* _Aim 1_: Quote the listing that follows the rate limit text, reproducing every line without any change.

Rate Limit Documentation Patterns

Rate Limit documentation patterns aim to provide guidelines for documenting API Rate Limit policies and guidelines making the documentation more accessible and easier to understand for developers. We identified two documentation patterns:

Pattern 6: Documentation in Natural Language

Context: API provider has decided to introduce a Rate Limit, chosen a static or dynamic configuration and selected a suitable metric to define the limit.

Problem: How to communicate to API client developers the Rate Limit configuration?

Forces:

Solution: Use natural language to describe the Rate Limit strategy.

Solution details: The information regarding rate limits can be incorporated into the natural language description of the API, such as its web page. Given the potential for misinterpretation in natural language, the presentation of this information must be clear, concise, and easily understandable. This should include a clear outline of the specific details of the rate limit, including the number of permissible requests per unit of time (such as per minute or day), the response that will be returned when the limit is exceeded (such as HTTP 429 "Too Many Requests"), which API elements are limited, and the period after which the limit will reset. It is also important to inform clients of any potential consequences that may arise if the limit is reached.

* _Aim 2_: Print, word for word, the part of the rate limit text above that opens with the words containing "Problem: How to" and closes with "Rate Limit strategy.".

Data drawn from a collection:
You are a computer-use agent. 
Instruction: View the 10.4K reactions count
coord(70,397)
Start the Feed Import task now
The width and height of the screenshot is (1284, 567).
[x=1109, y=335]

* _Problem solution 1_:
You are a computer-use agent. 
Instruction: View the 10.4K reactions count
coord(70,397)
Start the Feed Import task now
The width and height of the screenshot is (1284, 567).
[x=1109, y=335]

* _Problem solution 2_:
Problem: How to communicate to API client developers the Rate Limit configuration?

Forces:

Solution: Use natural language to describe the Rate Limit strategy.